Another likelihood, in Hanna’s view, is that the SEC could bring a case that involves both a violation of the Reg BI care obligation and the distinct conflict of interest obligation.

“Say you have a product that is more costly than another product that was available, but the firm created an economic incentive for the registered rep to recommend the more costly product, whereas the recommendation of the other, less expensive product, would not confer the same benefit on the firm’s representative,” Hanna says. “In that case, you arguably have both the care obligation and the conflict of interest obligation that come into play—and potentially two violations.”

The Latest on the SEC Marketing Rule

Hanna says his clients are, naturally, concerned about Reg BI compliance, but in fact the SEC’s marketing rule is taking up the most oxygen at the moment. This rule comes from a December 2020 SEC vote to finalize key reforms under the Investment Advisers Act to modernize the rules that govern investment adviser advertisements and payments to solicitors.

With its vote to finalize the new marketing standards, the SEC set a final compliance date of November 4 of this year. Since then, in anticipation of the compliance date, the SEC has withdrawn or modified a significant number of No-Action Letters published under the previous advertising rule and the cash solicitation rule. 

According to Hanna, firms are now starting to make “very difficult judgement calls” regarding how they are going to approach certain tough issues raised by the rule changes.

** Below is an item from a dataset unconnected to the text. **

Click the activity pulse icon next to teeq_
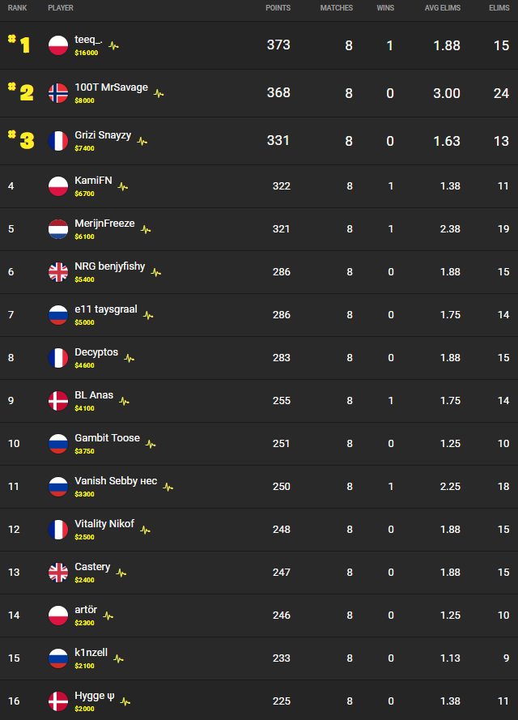[114, 45]
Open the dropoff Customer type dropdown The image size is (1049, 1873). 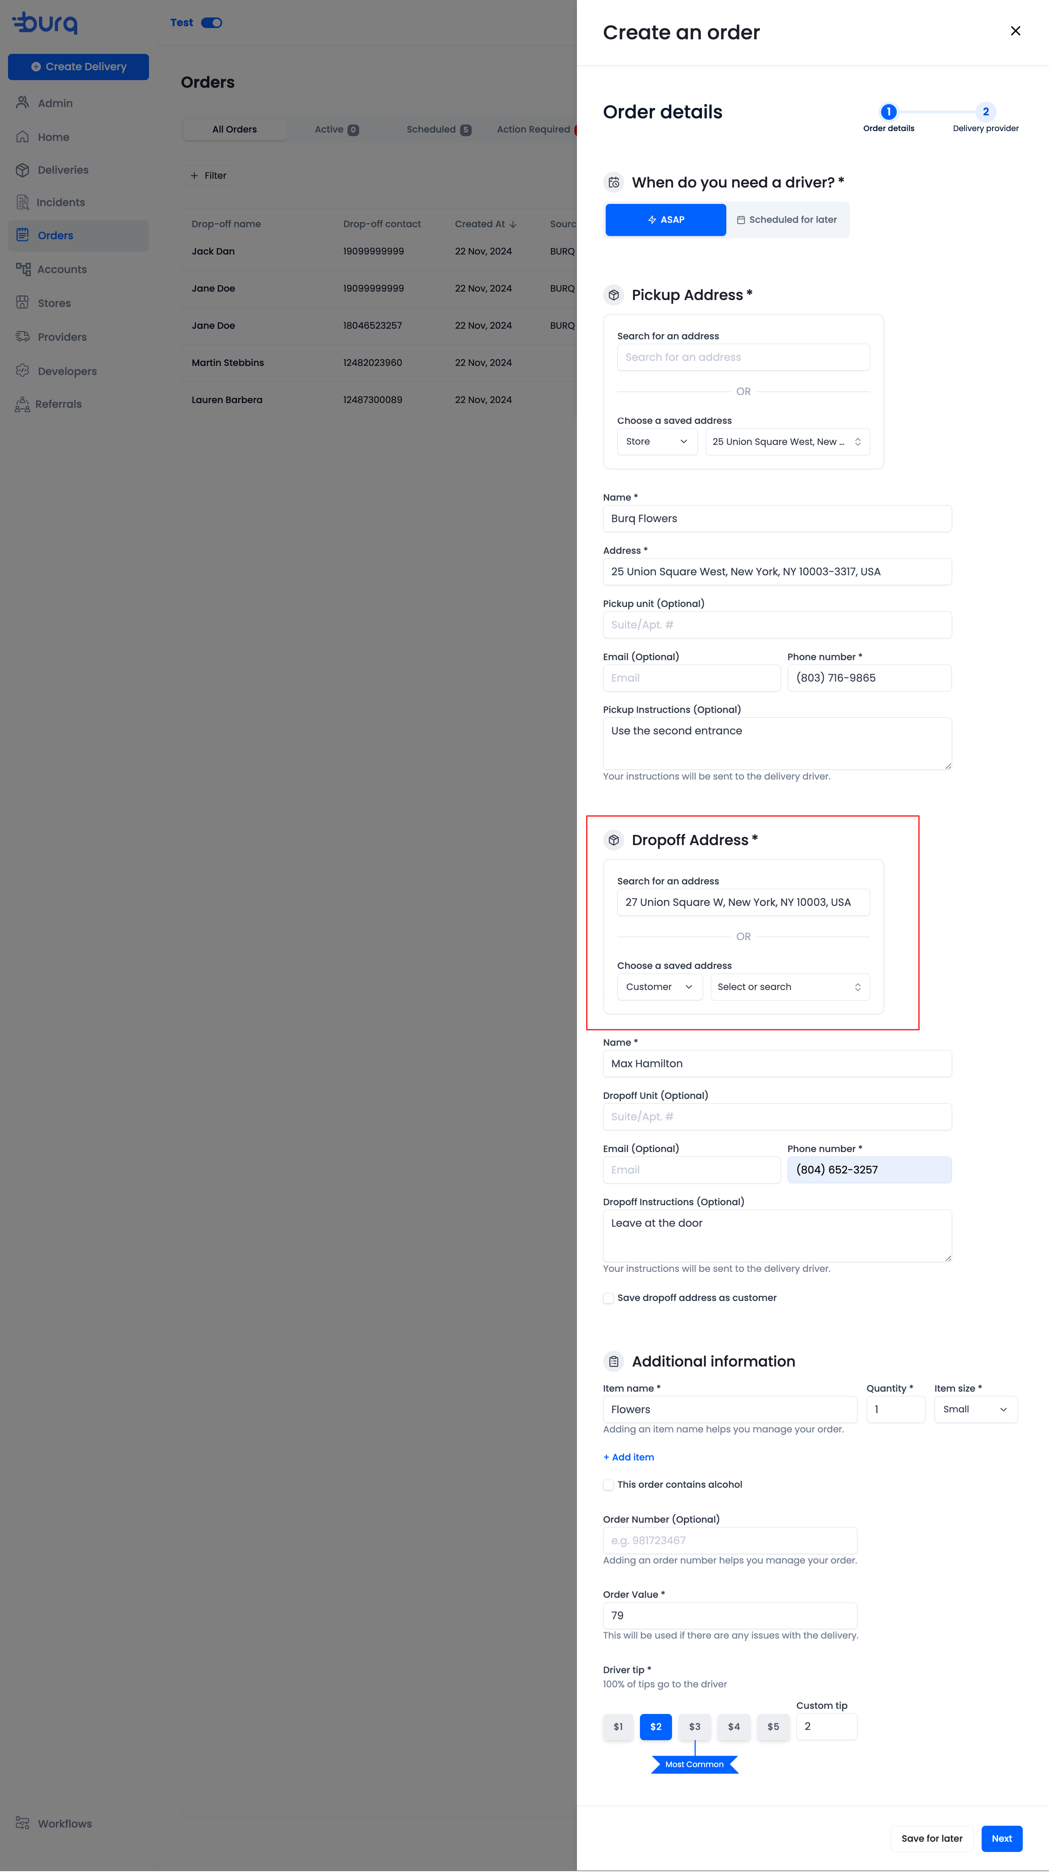[x=659, y=987]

This is the case because the marketing rules, while meaningfully expanded and ripe with new opportunities for financial services firms to interact with the public, are no free-for-all. So, while advisers may now be free to engage with their clients via social media, for example, they must still tread very carefully and document all their processes and procedures.

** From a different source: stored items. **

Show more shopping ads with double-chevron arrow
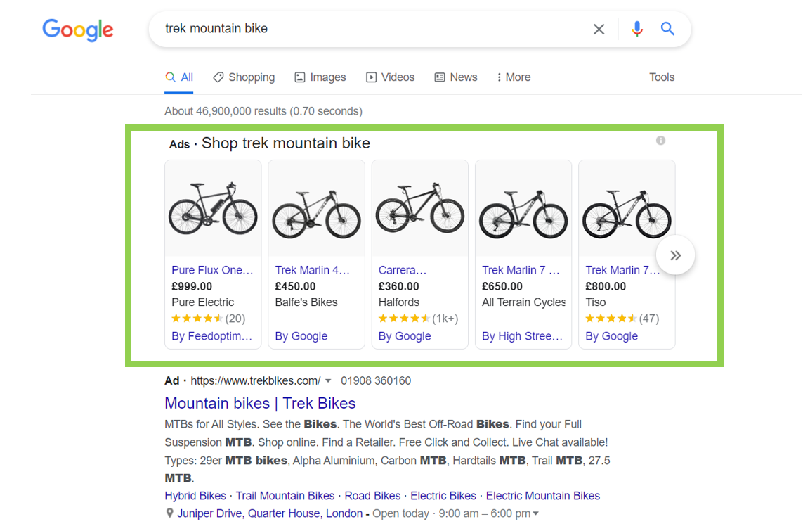Image resolution: width=803 pixels, height=531 pixels. 675,255
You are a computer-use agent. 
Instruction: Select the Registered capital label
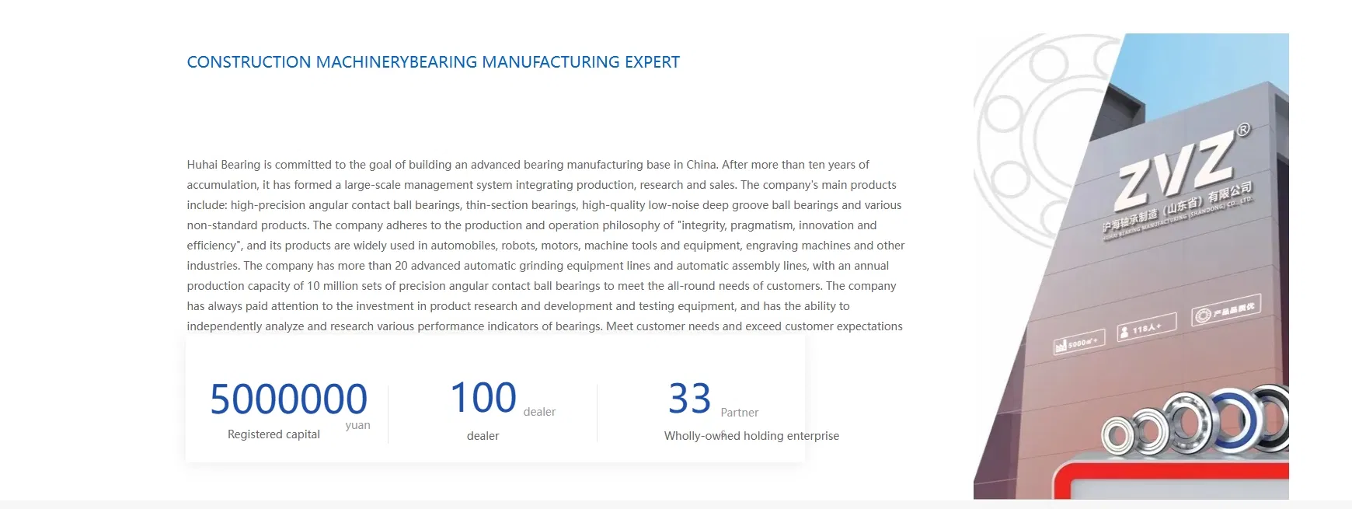pyautogui.click(x=274, y=434)
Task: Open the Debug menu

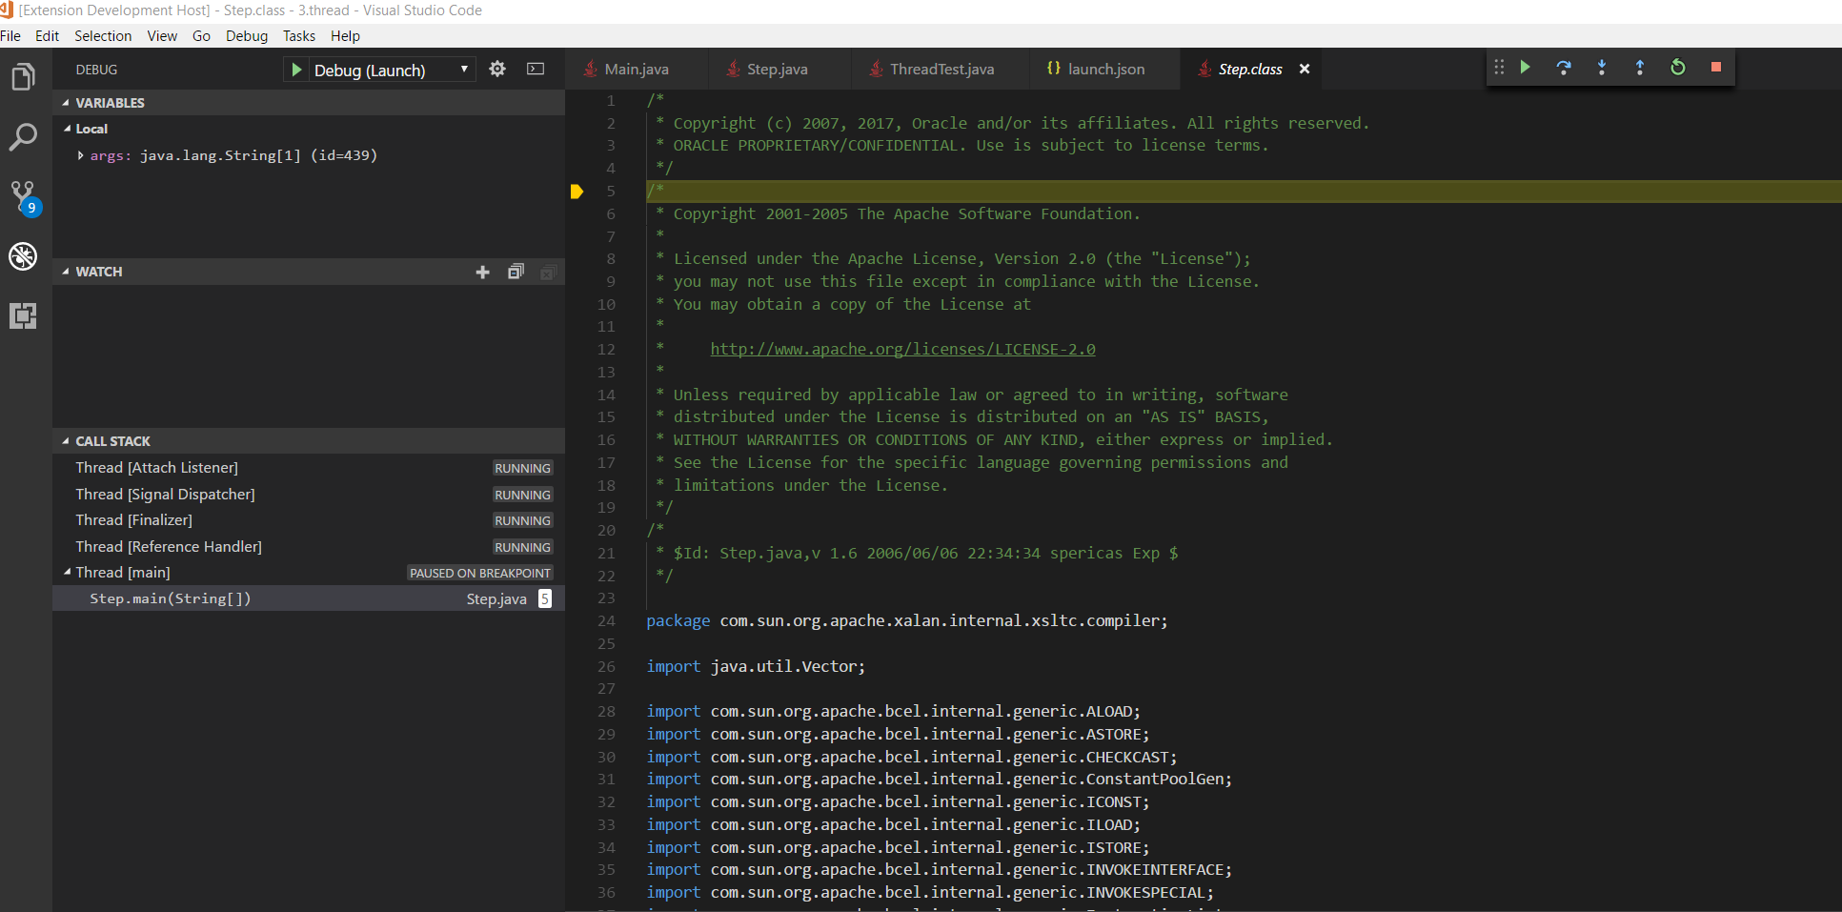Action: [246, 36]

“There are certain types of performance presentations that clients have been struggling with, in particular,” Hanna says. “Answering the question of how to present performance information in a compliant manner is no easy task. And once you have an answer in mind, it is a lot of work to then put pen to paper and actually develop the policies and procedures that you are going to implement and enforce.”

Hanna says this effort is complicated by the fact that the SEC has not, at least at this stage, published clear guidance about its expectations.

“The sense in the industry is that they think the adopting release and the rule itself are sufficient to allow people to comply with the new framework,” Hanna says.

Hanna suggests that there has actually been considerable misunderstanding in the industry regarding the part of the new advertising rules that speak to client testimonials.

“From my point of view, the SEC is not really expecting or hoping to allow firms to start publishing testimonials with no guardrails or limitations,” he warns. “Sure, they lifted the flat-out ban on publishing testimonials, but any testimonials you publish still have to follow the rules. For example, you are still prohibited from having a statement in an ad that creates a misleading inference, or of making a statement that isn’t ‘fair and balanced.’”

Hanna says his sense is that the SEC actually wanted there to be some questions left unanswered regarding what is permissible marketing and what is not.  

“My sense is that everyone is, so far, erring on the side of caution, and my gut says the SEC wanted it to be this way,” he says. “If you don’t tell people where the bright red line is, a lot of people will draw the line very cautiously.”